## Begin Raw records

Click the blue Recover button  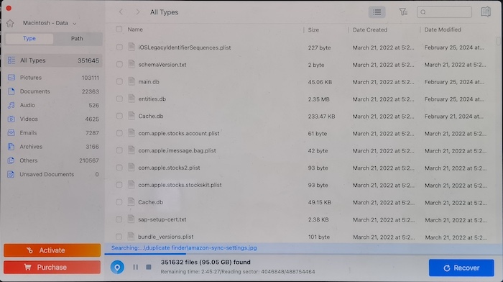pos(461,268)
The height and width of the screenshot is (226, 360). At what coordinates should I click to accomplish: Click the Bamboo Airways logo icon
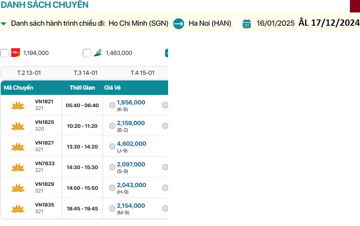[x=98, y=53]
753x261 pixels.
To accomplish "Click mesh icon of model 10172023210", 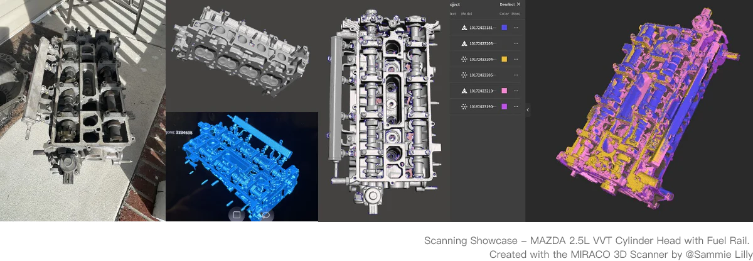I will click(464, 91).

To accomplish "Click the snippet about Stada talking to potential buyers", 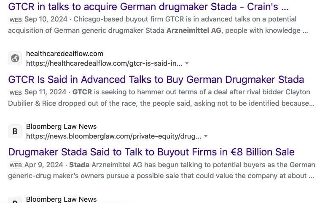I will coord(169,170).
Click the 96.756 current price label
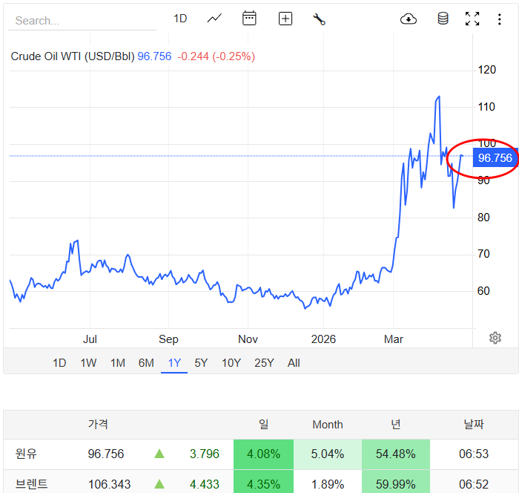 (x=495, y=157)
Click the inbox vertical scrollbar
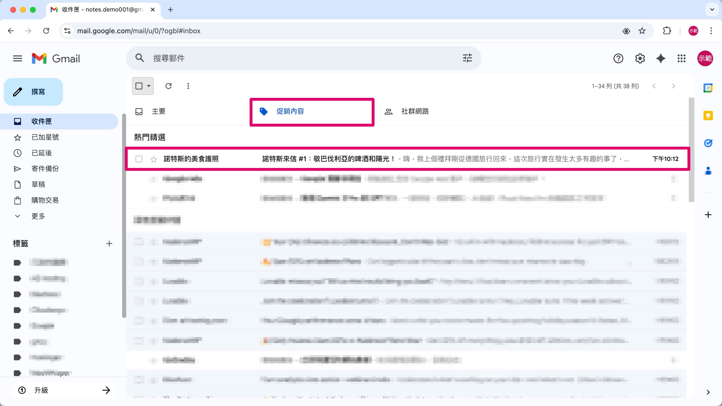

## End Raw records

> [Required work]:
Could you recast the data from the line containing "Click the 96.756 current price label" through the end as a Markdown table with columns Row and Line, one numbered row per line, skipping blank lines and leaving out the pictures?

> [Right answer]:
| Row | Line |
|---|---|
| 1 | Click the 96.756 current price label |
| 2 |  (x=495, y=157) |
| 3 | Click the inbox vertical scrollbar |